DATASET RECORDS Block Start
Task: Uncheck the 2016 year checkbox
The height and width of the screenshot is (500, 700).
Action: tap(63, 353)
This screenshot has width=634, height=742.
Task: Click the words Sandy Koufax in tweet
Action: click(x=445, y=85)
DATASET RECORDS Block End
* ASSIGNED TASK:
The records above must be retyped in full, exactly.

* SOLUTION TO THE PROBLEM:
Task: Uncheck the 2016 year checkbox
The height and width of the screenshot is (500, 700).
Action: tap(63, 353)
This screenshot has width=634, height=742.
Task: Click the words Sandy Koufax in tweet
Action: click(x=445, y=85)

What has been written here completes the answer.